Januvia is indicated, as an adjunct to diet and exercise to improve glycemic control in adults with type 2 diabetes.
A post-hoc analysis of a clinical trial, “A Phase III, Multicenter, Randomized, Double-Blind, Placebo-Controlled Clinical Trial to Study the Safety and Insulin-Sparing Efficacy of the Addition of Januvia in Patients With Type 2 Diabetes Mellitus Who Have Inadequate Glycemic Control on Insulin Alone or in Combination With Metformin,” revealed more information about nocturnal hypoglycemia. The study was conducted over 24 weeks in 660 insulin-treated patients, randomized to the addition of either Januvia 100 mg once-daily (n=329) or placebo (n=329) to their insulin regimen. What is different about the information provided at the ADA 74th Scientific Sessions is that previous data was reported for patients that took Januvia once daily with a stable dose of long-acting, intermediate-acting or premixed insulin. In contrast, the analyses being presented at ADA were in patients who underwent intensification of insulin therapy after initiation of Januvia.

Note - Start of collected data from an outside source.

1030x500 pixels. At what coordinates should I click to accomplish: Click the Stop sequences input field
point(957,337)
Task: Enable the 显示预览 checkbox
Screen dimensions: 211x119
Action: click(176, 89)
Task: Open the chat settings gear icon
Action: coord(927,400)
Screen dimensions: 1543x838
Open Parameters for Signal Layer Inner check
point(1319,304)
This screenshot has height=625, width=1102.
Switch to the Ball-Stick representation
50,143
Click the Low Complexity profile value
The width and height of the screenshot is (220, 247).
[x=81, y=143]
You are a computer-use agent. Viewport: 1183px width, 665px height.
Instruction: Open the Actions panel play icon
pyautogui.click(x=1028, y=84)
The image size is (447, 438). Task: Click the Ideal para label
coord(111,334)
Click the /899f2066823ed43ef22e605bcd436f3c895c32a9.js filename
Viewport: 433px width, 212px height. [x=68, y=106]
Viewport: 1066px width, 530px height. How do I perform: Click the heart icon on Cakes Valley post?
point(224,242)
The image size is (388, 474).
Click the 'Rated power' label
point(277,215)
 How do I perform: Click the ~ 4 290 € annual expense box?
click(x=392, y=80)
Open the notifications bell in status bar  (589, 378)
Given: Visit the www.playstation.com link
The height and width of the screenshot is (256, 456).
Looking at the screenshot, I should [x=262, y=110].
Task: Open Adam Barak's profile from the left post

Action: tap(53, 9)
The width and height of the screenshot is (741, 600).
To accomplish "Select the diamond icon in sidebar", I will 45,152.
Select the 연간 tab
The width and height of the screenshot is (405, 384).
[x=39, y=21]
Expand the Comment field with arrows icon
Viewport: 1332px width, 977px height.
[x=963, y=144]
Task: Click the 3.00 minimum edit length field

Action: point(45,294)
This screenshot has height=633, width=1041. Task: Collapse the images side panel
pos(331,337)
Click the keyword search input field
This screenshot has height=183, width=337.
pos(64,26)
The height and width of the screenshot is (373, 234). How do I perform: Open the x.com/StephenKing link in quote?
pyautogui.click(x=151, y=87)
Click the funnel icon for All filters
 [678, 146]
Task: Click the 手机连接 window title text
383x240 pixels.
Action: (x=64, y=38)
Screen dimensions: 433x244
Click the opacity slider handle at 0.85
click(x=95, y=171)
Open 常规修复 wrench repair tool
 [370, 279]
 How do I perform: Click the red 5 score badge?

The post-hoc analysis measured the incidence of symptomatic nocturnal hypoglycemic episodes and showed that at 24 weeks:
- Incident of symptomatic nocturnal hypoglycemic episodes (defined as events which occurred between 11 p.m. and 7 a.m.): Januvia vs. placebo group (14.9% vs. 20.1%; p=0.0812).
- The total number of reported nocturnal events: Januvia group vs. placebo group (110 vs. 216).
- Patient achieving A1c<7%: Januvia achieved an hemoglobin A1c (A1C) <7.0% without nocturnal hypoglycemia vs. placebo group (33.9% vs. 16.6%; p<0.0001).
In addition to the news about reduction of nocturnal hypoglycemia in patient on Januvia on intensified dose of basal or premixed insulin, a Late-Breaking Observational data presented during the Scientific Sessions provided an insight about different oral treatment regimens and their possible effect on initiation of insulin. When it comes to choosing a medication regimen for type 2 patients, we need to remember that diabetes is a progressive disease, so that over time many patients may need to add insulin to their treatment regimens to improve glycemic control. If your patients are like mine, many of them rather postpone going on insulin so the success of an oral regimen is very important.
The study “Assessing time to insulin use among type 2 diabetes patients treated with sitagliptin or sulfonylurea plus metformin dual therapy” (169-LB) was a retrospective cohort study included patients with type 2 who used Januvia (n=3,864) or a sulfonylurea (n=3,864) as dual add-on therapy to metformin for at least 90 days after starting the second medication from 2006-2013.
The results of the study were as follows:
- The percentages of patients initiating insulin by years one through six were 3.6, 8.4, 12.9, 17.7, 22.4, 26.6 for patients taking Januvia (sitagliptin) vs. 4.1, 9.4, 14.6, 21.0, 27.1, 34.1 for patients taking a sulfonylurea.
- Patients taking Januvia progressed more slowly to insulin use than patients taking a sulfonylurea (p=0.0034).
- Januvia group by year 6 were 24% less likely to initiate insulin during the observation period vs. patients taking a sulfonylurea (HR = 0.76;p= 0.0011)
- Progression to initiation of insulin
- Slower progression in patients with a baseline A1C<9%; no statistically significant difference in progression time in patients with a baseline A1C>9%
The information that was presented at the Scientific Sessions regarding this DPP-4 inhibitor brings into light the benefits incretin based therapies can provide type 2 patients. According to algorithm recommended by ADA and the American College of Endocrinology, patients are to be started on oral medication regimen if A1C<9%. An effective oral regimen that has the potential to slow progression to initiation of insulin may be preferred by many patients. Also, less risk for nocturnal hypoglycemia with an oral medication regimen boosts my confidence in using a DPP-4 inhibitor medication in elderly patients or in other patients with potentially high risk for nocturnal hypoglycemia.